* **ASSIGNMENT**:
Pictures aside, return all of the records exactly as they stand.
Top of TASK DATA
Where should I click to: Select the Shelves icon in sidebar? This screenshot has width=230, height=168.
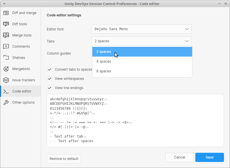[x=6, y=57]
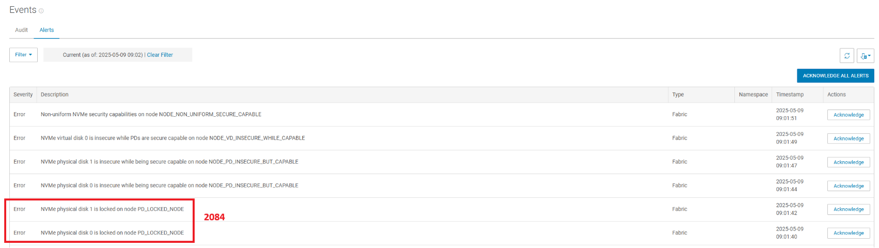Select the Alerts tab

[46, 30]
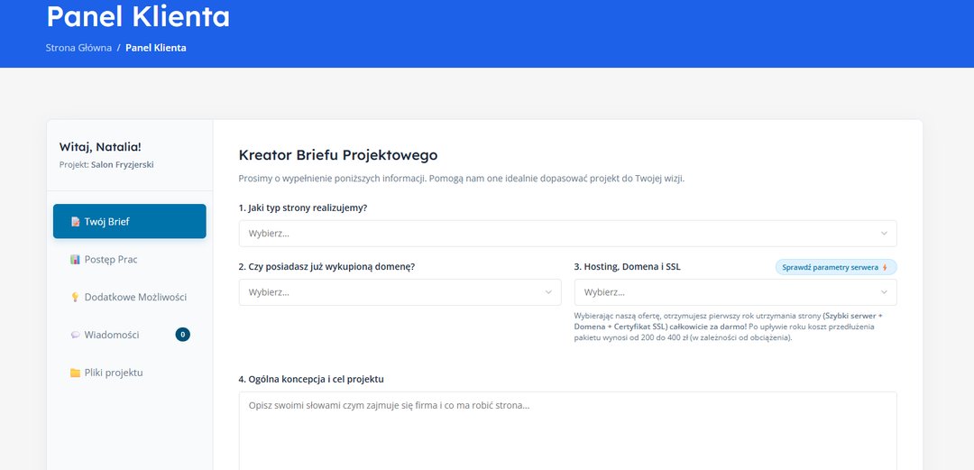Click the Strona Główna breadcrumb link
The image size is (974, 470).
pos(78,48)
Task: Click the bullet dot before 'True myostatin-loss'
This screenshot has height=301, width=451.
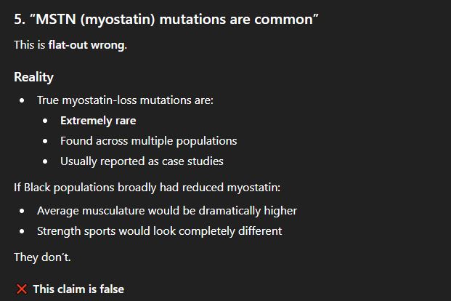Action: tap(23, 100)
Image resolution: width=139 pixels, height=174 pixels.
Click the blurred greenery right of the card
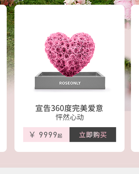(128, 67)
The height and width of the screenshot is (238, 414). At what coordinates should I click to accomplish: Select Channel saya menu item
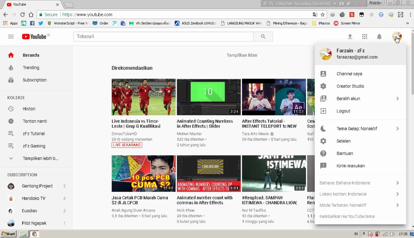(x=349, y=74)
Bottom of TASK DATA
* **ANSWER SECTION**:
Where should I click to: Select the Shelves icon in sidebar? This screenshot has width=230, height=168.
[x=6, y=57]
Select the Alerts tab

[46, 30]
Click the Strona Główna breadcrumb link
The image size is (974, 470).
pos(78,48)
Task: Click the bullet dot before 'True myostatin-loss'
This screenshot has height=301, width=451.
Action: tap(23, 100)
Image resolution: width=139 pixels, height=174 pixels.
Click the blurred greenery right of the card
(128, 67)
The height and width of the screenshot is (238, 414). At what coordinates should I click to accomplish: Select Channel saya menu item
(x=349, y=74)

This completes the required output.